CVE-2024-11616: Netskope EPDLP Double-Fetch

Around a year ago, I decided to orient myself more keenly towards vulnerability research. It had become apparent to me that it was the area of offensive security, and the process, that I had enjoyed dipping my toes into the most. I spent much of the last year shoring up fundamentals - finishing Ret2Systems’ excellent Wargames, a bunch of OST2 modules, and the Trainsec Kernel Programming modules - before jumping into some real world targets and starting to develop my workflow. This blog post documents the first vulnerability that I found and reported, CVE-2024-11616, in a driver created by Netskope. The bug is a pretty typical double-fetch, and requires elevated privileges to exploit, but due to the risk of Bring Your Own Vulnerable Driver (BYOVD) attacks, these bugs are still pretty important for vendors to catch. Despite it being a simple bug, successfully reporting something was a milestone I was eager to hit, so a small writeup seemed justified!

Target

For those unfamiliar, Netskope is a leading provider in the Cloud Security and Data Protection space. Like most security companies now, they offer a platform consisting of a multitude of different products and tools. Chief among these are their Data Loss Prevention (DLP), and Secure Service Edge (SSE) products. According to themselves, they are used by at least one third of the Fortune 100.

The vulnerability I’ll be covering was found in the “Endpoint DLP” (EPDLP) feature, an optional add-on in the Netskope client. EPDLP aims to provide visibility and control over files moving between a host and storage device - specifically a USB storage device, printer, network file share, or device connecting over Bluetooth. EPDLP has two constituent parts - Device Control and Content Control. Device control policies determine whether or not a device should be allowed, blocked, or read-only. Content Control policies house more of the actual DLP functionality, allowing you to permit or block files from being transferred based on various criteria. You may decide to only permit writing certain file types to the drive, or only transferring files downloaded from specific applications.

On Windows, these two different parts of EPDLP are implemented in separate drivers - Device Control in epdlp_dev_ctrl.sys and Content Control in epdlpdrv.sys. The bug was found in the Content Control driver, which unsurprisingly has a much larger attack surface than its Device Control counterpart.

epdlpdrv.sys is a particular type of Windows driver known as a file system minifilter. These drivers allow you to read, intercept, and modify, any I/O request making its way to the actual file system driver. Minifilter drivers don’t sit directly in the driver stack, but are instead registered with the Filter Manager (FltMgr), which Microsoft introduced to simplify the process of creating file system filter drivers. For a proper overview, I would insist on reading the inimitable James Forshaw’s article on researching filesystem mini-filters, a post that I returned to dozens of times whilst reverse engineering the driver.

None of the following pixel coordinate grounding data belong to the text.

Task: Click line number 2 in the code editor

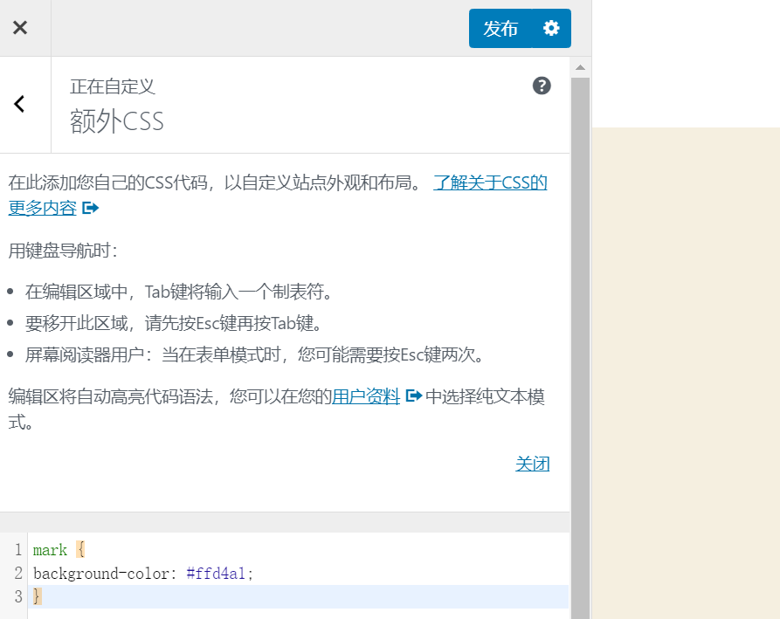Action: click(17, 574)
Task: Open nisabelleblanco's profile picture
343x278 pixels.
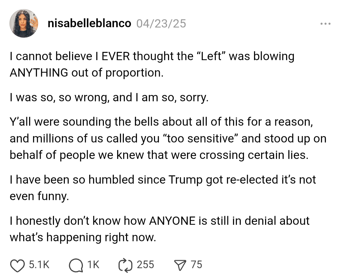Action: pyautogui.click(x=24, y=23)
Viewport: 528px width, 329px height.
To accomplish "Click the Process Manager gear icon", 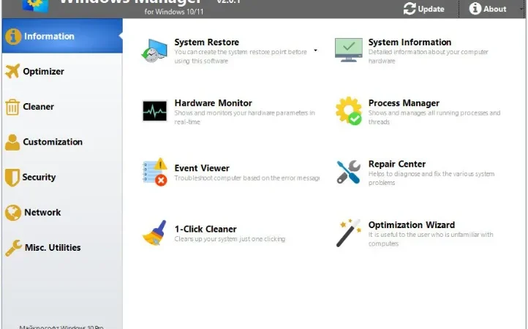I will [349, 111].
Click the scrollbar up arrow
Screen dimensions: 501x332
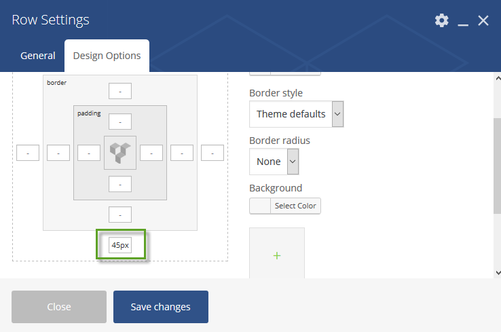pos(498,78)
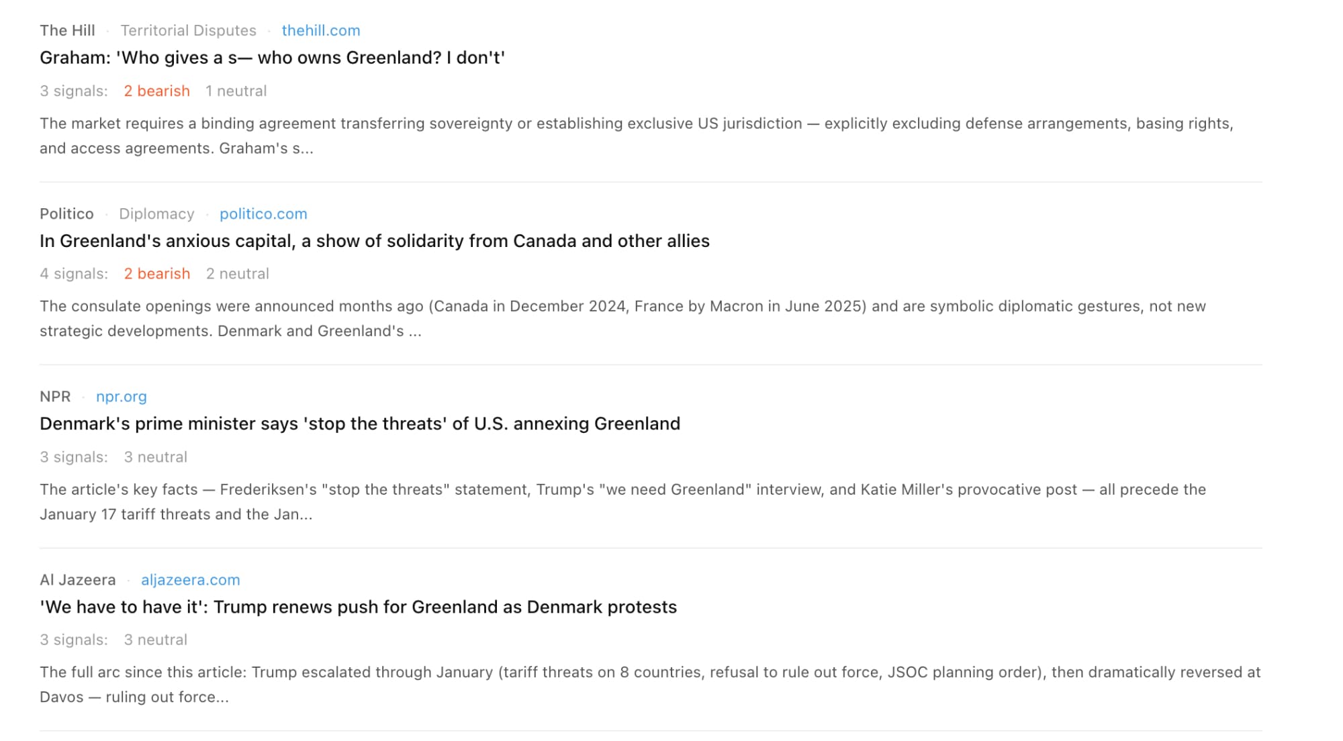
Task: View the 3 signals count on NPR article
Action: 75,457
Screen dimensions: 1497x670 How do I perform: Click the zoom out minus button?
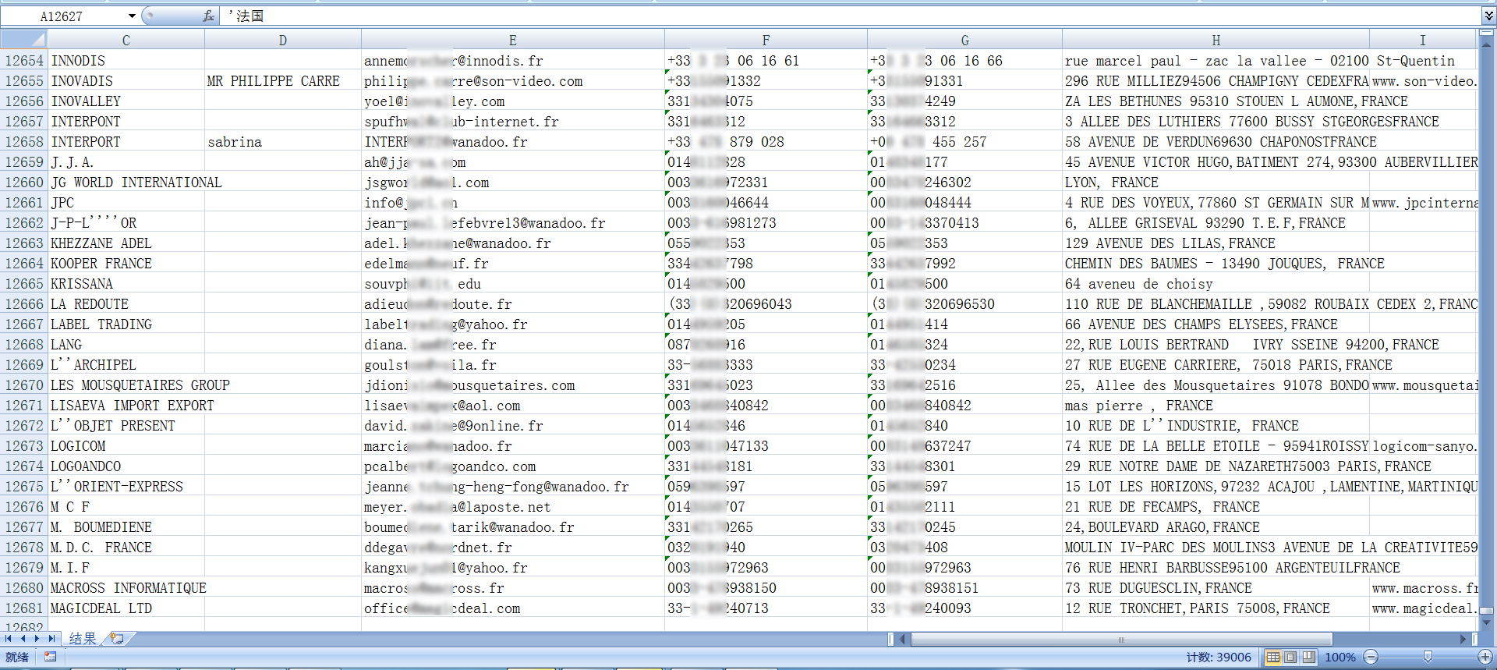point(1371,657)
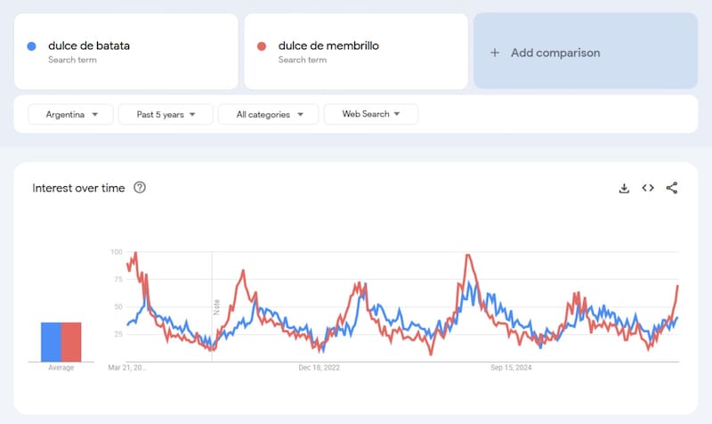712x424 pixels.
Task: Open the embed code icon for the chart
Action: (648, 188)
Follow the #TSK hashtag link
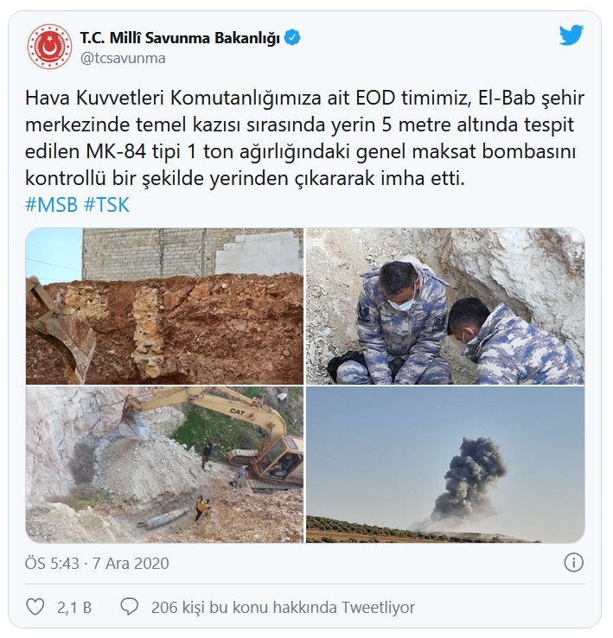613x638 pixels. 106,204
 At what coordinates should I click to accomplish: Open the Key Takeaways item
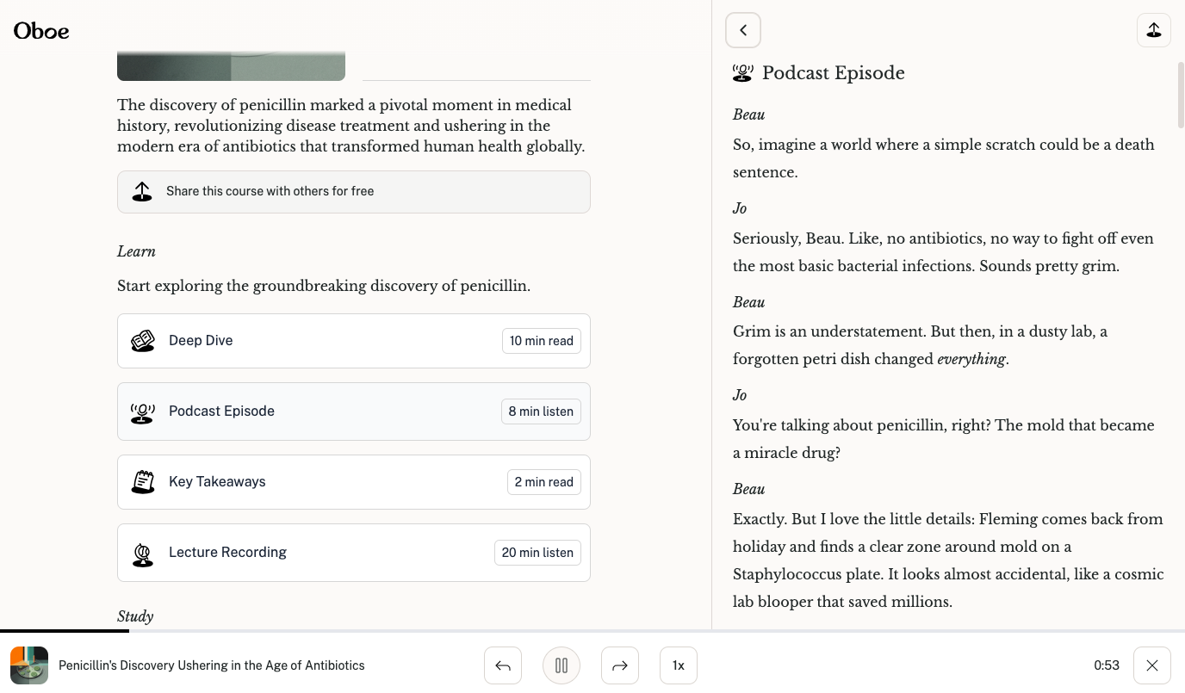pyautogui.click(x=353, y=482)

Filter Communication Port Background

If you are familiar with Windows drivers, you can probably skip this bit. And I’ll try to re-tread over only the parts of James Forshaw’s post that are most relevant to the bug.

The Filter Manager introduces a unique method of communication that minifilter drivers can use - Filter Communication Ports. These communication ports are provided by the filter manager to support bidirectional communication between a user-mode app, and a kernel-mode minifilter.

Paraphrasing from the docs, communication is established like so:

The minifilter driver calls FltCreateCommunicationPort, to create the listening server port. Included in its parameters are a security descriptor that is applied to the communication port object, as well as three callback functions, ConnectNotifyCallback, MessageNotifyCallback, and DeleteNotifyCallback. Once the port is created, the minifilter begins listening for incoming connections.
A user-mode app calls FilterConnectCommunicationPort to attempt to connect to the port. The Filter Manager calls the ConnectNotifyCallback, passing it a handle to the newly created connection. When the callback completes, the Filter Manager passes the user-mode caller a separate file handle that represents the user-mode endpoint to the connection.
The user-mode application can then call FilterSendMessage to deliver raw buffers to the MessageNotifyCallback that was supplied when the port was created.

The typical way to communicate with a driver from userland (at least with any flexibility) is to use DeviceIoControl, which without too much of a tangent, involves passing a 4-byte value known as an I/O Control Code (IOCTL). This value is passed in the I/O Request Packet (IRP) to a callback function that the driver registers when it is loaded. This callback will usually then have a switch statement on the IOCTL that calls different functions depending on what the IOCTL contains.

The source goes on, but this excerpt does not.